Source information:
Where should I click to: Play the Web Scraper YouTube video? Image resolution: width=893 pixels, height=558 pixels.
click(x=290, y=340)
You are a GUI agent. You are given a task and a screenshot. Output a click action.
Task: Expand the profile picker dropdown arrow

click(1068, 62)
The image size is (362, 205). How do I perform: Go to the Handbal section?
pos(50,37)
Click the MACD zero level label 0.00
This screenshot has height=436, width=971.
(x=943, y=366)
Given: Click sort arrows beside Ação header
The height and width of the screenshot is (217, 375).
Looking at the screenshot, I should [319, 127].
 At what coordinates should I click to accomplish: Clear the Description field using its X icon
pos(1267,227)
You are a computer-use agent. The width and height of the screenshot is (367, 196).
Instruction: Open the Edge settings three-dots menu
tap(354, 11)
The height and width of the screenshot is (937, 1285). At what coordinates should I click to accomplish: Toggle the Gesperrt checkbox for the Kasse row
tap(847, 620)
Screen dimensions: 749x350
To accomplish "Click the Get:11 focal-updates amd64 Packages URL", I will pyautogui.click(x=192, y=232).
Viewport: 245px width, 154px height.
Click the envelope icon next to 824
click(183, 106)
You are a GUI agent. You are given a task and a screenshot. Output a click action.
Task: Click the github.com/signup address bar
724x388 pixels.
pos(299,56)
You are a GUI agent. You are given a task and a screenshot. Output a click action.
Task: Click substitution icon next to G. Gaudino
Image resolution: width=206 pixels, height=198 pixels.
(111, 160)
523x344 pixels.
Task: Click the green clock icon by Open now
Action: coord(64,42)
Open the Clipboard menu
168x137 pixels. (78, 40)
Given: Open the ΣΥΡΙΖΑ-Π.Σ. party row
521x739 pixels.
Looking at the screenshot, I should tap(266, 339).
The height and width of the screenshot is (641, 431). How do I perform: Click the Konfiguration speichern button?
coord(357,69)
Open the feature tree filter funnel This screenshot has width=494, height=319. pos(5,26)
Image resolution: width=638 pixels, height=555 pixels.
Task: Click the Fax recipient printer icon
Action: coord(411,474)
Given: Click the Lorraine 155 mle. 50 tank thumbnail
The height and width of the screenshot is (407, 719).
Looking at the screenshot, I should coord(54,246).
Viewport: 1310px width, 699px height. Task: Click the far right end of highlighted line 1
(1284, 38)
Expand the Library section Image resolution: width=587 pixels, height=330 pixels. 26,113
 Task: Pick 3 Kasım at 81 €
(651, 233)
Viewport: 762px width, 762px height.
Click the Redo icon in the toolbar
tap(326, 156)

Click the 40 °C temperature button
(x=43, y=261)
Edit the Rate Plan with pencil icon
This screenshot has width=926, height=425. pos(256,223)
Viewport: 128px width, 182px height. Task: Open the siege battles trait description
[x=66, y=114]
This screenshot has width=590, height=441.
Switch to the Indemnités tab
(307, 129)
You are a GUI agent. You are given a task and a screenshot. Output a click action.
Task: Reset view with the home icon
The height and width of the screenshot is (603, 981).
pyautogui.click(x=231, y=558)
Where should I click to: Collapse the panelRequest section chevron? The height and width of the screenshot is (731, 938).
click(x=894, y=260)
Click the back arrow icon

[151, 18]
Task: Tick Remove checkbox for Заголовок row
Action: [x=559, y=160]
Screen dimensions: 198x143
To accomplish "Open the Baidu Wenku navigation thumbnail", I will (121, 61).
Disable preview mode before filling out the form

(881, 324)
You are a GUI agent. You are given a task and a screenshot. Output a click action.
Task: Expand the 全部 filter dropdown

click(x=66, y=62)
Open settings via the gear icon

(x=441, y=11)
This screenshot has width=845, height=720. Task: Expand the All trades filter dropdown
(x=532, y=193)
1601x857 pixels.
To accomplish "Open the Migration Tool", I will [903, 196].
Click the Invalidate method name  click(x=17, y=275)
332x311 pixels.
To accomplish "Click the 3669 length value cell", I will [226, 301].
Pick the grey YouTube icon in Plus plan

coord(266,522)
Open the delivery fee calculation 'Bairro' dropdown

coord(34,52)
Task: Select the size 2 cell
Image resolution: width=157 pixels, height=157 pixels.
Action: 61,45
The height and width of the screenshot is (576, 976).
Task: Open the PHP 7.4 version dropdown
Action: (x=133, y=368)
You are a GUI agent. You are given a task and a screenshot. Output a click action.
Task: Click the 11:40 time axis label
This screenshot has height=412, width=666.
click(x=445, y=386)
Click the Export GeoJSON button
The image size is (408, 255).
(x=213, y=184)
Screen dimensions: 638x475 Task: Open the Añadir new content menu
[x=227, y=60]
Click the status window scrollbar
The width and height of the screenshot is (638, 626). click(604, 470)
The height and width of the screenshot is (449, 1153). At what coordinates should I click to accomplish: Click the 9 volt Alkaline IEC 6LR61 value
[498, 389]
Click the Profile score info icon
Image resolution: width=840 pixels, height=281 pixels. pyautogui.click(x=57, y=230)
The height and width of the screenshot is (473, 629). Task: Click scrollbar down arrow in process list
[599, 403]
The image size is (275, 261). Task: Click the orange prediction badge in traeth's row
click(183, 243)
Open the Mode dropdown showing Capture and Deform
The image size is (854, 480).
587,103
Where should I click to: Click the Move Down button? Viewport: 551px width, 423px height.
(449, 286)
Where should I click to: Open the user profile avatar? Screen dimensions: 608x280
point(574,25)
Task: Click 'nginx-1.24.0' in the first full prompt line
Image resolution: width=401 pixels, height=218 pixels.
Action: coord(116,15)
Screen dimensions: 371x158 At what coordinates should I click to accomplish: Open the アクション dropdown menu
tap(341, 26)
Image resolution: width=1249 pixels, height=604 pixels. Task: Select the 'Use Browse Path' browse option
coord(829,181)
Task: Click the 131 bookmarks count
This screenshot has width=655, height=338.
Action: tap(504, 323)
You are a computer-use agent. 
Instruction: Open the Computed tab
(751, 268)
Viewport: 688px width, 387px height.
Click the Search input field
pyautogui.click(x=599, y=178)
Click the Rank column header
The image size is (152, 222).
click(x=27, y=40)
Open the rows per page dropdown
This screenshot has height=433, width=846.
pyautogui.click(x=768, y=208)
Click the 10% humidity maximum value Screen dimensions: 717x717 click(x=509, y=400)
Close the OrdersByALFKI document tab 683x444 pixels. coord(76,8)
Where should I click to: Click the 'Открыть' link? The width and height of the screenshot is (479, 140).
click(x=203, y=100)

Exercise:
An exact copy of every entry is the expected result.

Answer for the task:
Where should I click to: Play the Web Scraper YouTube video? Image resolution: width=893 pixels, height=558 pixels.
click(x=290, y=340)
You are a GUI agent. You are given a task and a screenshot. Output a click action.
Task: Expand the profile picker dropdown arrow

click(1068, 62)
The image size is (362, 205). How do I perform: Go to the Handbal section?
pos(50,37)
Click the MACD zero level label 0.00
This screenshot has height=436, width=971.
(x=943, y=366)
Given: Click sort arrows beside Ação header
The height and width of the screenshot is (217, 375).
Looking at the screenshot, I should [319, 127].
 At what coordinates should I click to accomplish: Clear the Description field using its X icon
pos(1267,227)
You are a computer-use agent. The width and height of the screenshot is (367, 196).
Instruction: Open the Edge settings three-dots menu
tap(354, 11)
The height and width of the screenshot is (937, 1285). At what coordinates should I click to accomplish: Toggle the Gesperrt checkbox for the Kasse row
tap(847, 620)
Screen dimensions: 749x350
To accomplish "Click the Get:11 focal-updates amd64 Packages URL", I will pyautogui.click(x=192, y=232).
Viewport: 245px width, 154px height.
Click the envelope icon next to 824
click(183, 106)
You are a GUI agent. You are given a task and a screenshot. Output a click action.
Task: Click the github.com/signup address bar
724x388 pixels.
pos(299,56)
You are a GUI agent. You are given a task and a screenshot. Output a click action.
Task: Click substitution icon next to G. Gaudino
Image resolution: width=206 pixels, height=198 pixels.
(111, 160)
523x344 pixels.
Task: Click the green clock icon by Open now
Action: coord(64,42)
Open the Clipboard menu
168x137 pixels. (78, 40)
Given: Open the ΣΥΡΙΖΑ-Π.Σ. party row
521x739 pixels.
Looking at the screenshot, I should tap(266, 339).
The height and width of the screenshot is (641, 431). How do I perform: Click the Konfiguration speichern button?
coord(357,69)
Open the feature tree filter funnel This screenshot has width=494, height=319. pos(5,26)
Image resolution: width=638 pixels, height=555 pixels.
Task: Click the Fax recipient printer icon
Action: coord(411,474)
Given: Click the Lorraine 155 mle. 50 tank thumbnail
The height and width of the screenshot is (407, 719).
Looking at the screenshot, I should coord(54,246).
Viewport: 1310px width, 699px height. Task: Click the far right end of highlighted line 1
(1284, 38)
Expand the Library section Image resolution: width=587 pixels, height=330 pixels. 26,113
 Task: Pick 3 Kasım at 81 €
(651, 233)
Viewport: 762px width, 762px height.
Click the Redo icon in the toolbar
tap(326, 156)

Click the 40 °C temperature button
(x=43, y=261)
Edit the Rate Plan with pencil icon
This screenshot has width=926, height=425. pos(256,223)
Viewport: 128px width, 182px height. Task: Open the siege battles trait description
[x=66, y=114]
This screenshot has width=590, height=441.
Switch to the Indemnités tab
(307, 129)
You are a GUI agent. You are given a task and a screenshot. Output a click action.
Task: Reset view with the home icon
The height and width of the screenshot is (603, 981).
pyautogui.click(x=231, y=558)
Where should I click to: Collapse the panelRequest section chevron? The height and width of the screenshot is (731, 938).
click(x=894, y=260)
Click the back arrow icon

[151, 18]
Task: Tick Remove checkbox for Заголовок row
Action: [x=559, y=160]
Screen dimensions: 198x143
To accomplish "Open the Baidu Wenku navigation thumbnail", I will (121, 61).
Disable preview mode before filling out the form

(881, 324)
You are a GUI agent. You are given a task and a screenshot. Output a click action.
Task: Expand the 全部 filter dropdown

click(x=66, y=62)
Open settings via the gear icon

(x=441, y=11)
This screenshot has width=845, height=720. Task: Expand the All trades filter dropdown
(x=532, y=193)
1601x857 pixels.
To accomplish "Open the Migration Tool", I will [903, 196].
Click the Invalidate method name  click(x=17, y=275)
332x311 pixels.
To accomplish "Click the 3669 length value cell", I will [226, 301].
Pick the grey YouTube icon in Plus plan

coord(266,522)
Open the delivery fee calculation 'Bairro' dropdown

coord(34,52)
Task: Select the size 2 cell
Image resolution: width=157 pixels, height=157 pixels.
Action: 61,45
The height and width of the screenshot is (576, 976).
Task: Open the PHP 7.4 version dropdown
Action: (x=133, y=368)
You are a GUI agent. You are given a task and a screenshot. Output a click action.
Task: Click the 11:40 time axis label
This screenshot has height=412, width=666.
click(x=445, y=386)
Click the Export GeoJSON button
The image size is (408, 255).
(x=213, y=184)
Screen dimensions: 638x475 Task: Open the Añadir new content menu
[x=227, y=60]
Click the status window scrollbar
The width and height of the screenshot is (638, 626). click(604, 470)
The height and width of the screenshot is (449, 1153). At what coordinates should I click to accomplish: Click the 9 volt Alkaline IEC 6LR61 value
[498, 389]
Click the Profile score info icon
Image resolution: width=840 pixels, height=281 pixels. pyautogui.click(x=57, y=230)
The height and width of the screenshot is (473, 629). Task: Click scrollbar down arrow in process list
[599, 403]
The image size is (275, 261). Task: Click the orange prediction badge in traeth's row
click(183, 243)
Open the Mode dropdown showing Capture and Deform
The image size is (854, 480).
587,103
Where should I click to: Click the Move Down button? Viewport: 551px width, 423px height.
(449, 286)
Where should I click to: Open the user profile avatar? Screen dimensions: 608x280
point(574,25)
Task: Click 'nginx-1.24.0' in the first full prompt line
Image resolution: width=401 pixels, height=218 pixels.
Action: coord(116,15)
Screen dimensions: 371x158 At what coordinates should I click to accomplish: Open the アクション dropdown menu
tap(341, 26)
Image resolution: width=1249 pixels, height=604 pixels. Task: Select the 'Use Browse Path' browse option
coord(829,181)
Task: Click the 131 bookmarks count
This screenshot has width=655, height=338.
Action: tap(504, 323)
You are a computer-use agent. 
Instruction: Open the Computed tab
(751, 268)
Viewport: 688px width, 387px height.
Click the Search input field
pyautogui.click(x=599, y=178)
Click the Rank column header
The image size is (152, 222).
click(x=27, y=40)
Open the rows per page dropdown
This screenshot has height=433, width=846.
pyautogui.click(x=768, y=208)
Click the 10% humidity maximum value Screen dimensions: 717x717 click(x=509, y=400)
Close the OrdersByALFKI document tab 683x444 pixels. coord(76,8)
Where should I click to: Click the 'Открыть' link? The width and height of the screenshot is (479, 140).
click(x=203, y=100)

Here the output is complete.